Egypt Day 6: all aboard Soobie's Sleep Deprivation Train...

i wake up with a jolt when the Nubian captains tie the feluccas up and cast off so that they can drift us down the Nile a few miles while we sleep. i wake up properly later once we're docked again and as i scramble to get my kit together i can hear the call to prayer and i know in my my water (which a short time later i'm dropping into a dodgy toilet at the docks) that it's going to be another long fucking day.

i'm still groggy from the day before - we're off the feluccas before the sun's high or the chill's burned off but two cups of instant coffee can't burn the haze out of my head. the bus arrives and takes us to Komombo Temple, then Edfu temple. more temples, more carved stone, more photos, but the details don't stick. i'm overwhelmed by pharohs and gods and temples and carvings and paintings, but each temple we go to i charge around taking photos. the tour i'm on is jam-packed and in order to make everything fit sleep is the first thing that gets sacrificed. everyone's feeling it, and everyone's muttering about the string of early starts. sleeping on a sitter-carriage on a train overnight sucks, but we all do that sort of thing when it's expedient. having a 2:30AM start the next night, then shifty sleep on a boat, then a 4AM start directly afterwards is turning into murder.

Komombo and Edfu Temples are beautiful examples of ancient Egyptian architecture and excess in their worship. after seeing the painted engravings at Abu Simbel you start seeing these places in a new light - imagining them as they once must have been - covered in paint and gold-leaf, shining under the clear blue skies and the Egyptian sun. Edfu especially has hidden nooks and crannies, passageways to locked-off rooftops that beg to be explored. when Mike, Louise and i venture up one of them an elderly bedouin points out points of interest on the walls before putting his hand out to receive couple of Egyptian Pounds. up another corridor and a surly local makes way so we can get through. 30 seconds his hand's out too but we make the "we have no money" gesture and he grunts at us. you don't get a handout just for standing there, bucko. i find out that the Cleopatra i saw in the British Museum wasn't actually the famous one - that was Cleopatra VII, last of the Ptolemy line who were Greek rulers, but much loved by the Egyptians because not only did they allow them to continue practicing their religion, they participated, bringing with them new ideas on architecture, art and sanitation.

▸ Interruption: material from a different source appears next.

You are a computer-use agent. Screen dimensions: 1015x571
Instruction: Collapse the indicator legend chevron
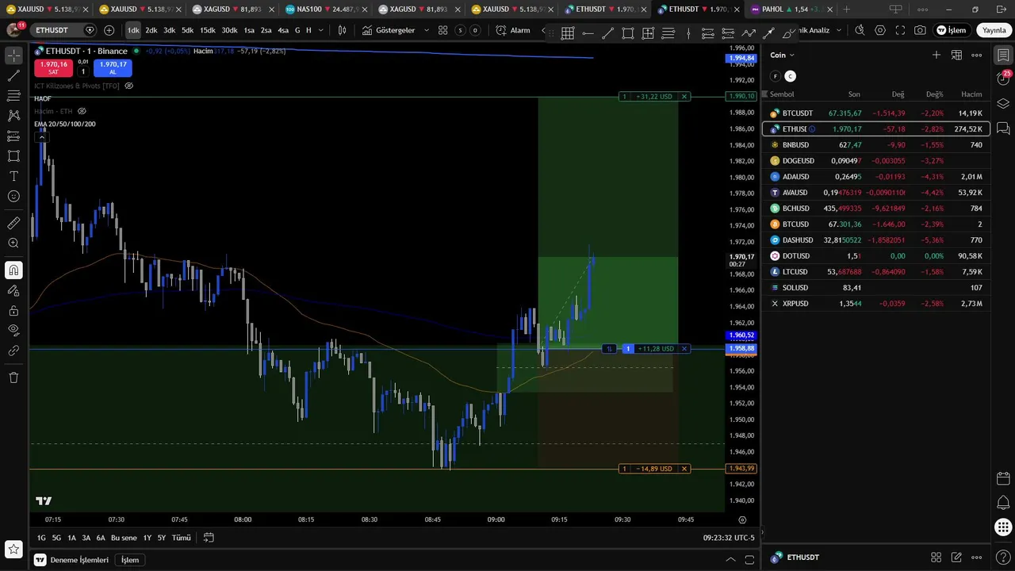click(41, 136)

the last few days are a blur - i had to ask Kate and Andy (Kiwis) what we did afterwards before i could remember. keeping track of everything has been a battle against fatigue and depression, grabbing snatches of sleep whenever we're on a bus or sitting still for more than 10 minutes. getting to Luxor on the bus a few hours later Louise and i collapsed into our room, and i had a desperately needed shower and changed into clean clothes for the first time in days before we hit the street to find the Luxor Museum which Soobie recommended as being like the Egyptian Museum in Cairo, but better organised. a couple of wrong turns walking the streets of the old capital (the capital has changed location a few times over the millenia. Luxor was the capital of Ramses II, although i'll have to check whether it was him who moved it there. when the Alexander of Macedon showed up he moved the capital to the new city of Alexandria - he was a modest lad, after all - and Luxor was renamed "Thebes" for a thousand years or so. now it's Cairo, although that's a story i don't know) we found ourselves in the right place, but with not enough time to really get through it so we save our cash and move on. it was a little disappointing, but what do you do? in the interests of not wasting the last 2 hours we have in free-time i manage to get a free wifi signal for the first time in nearly a week and get online to post some blog entries and let people know i'm not dead (just dead on my feet).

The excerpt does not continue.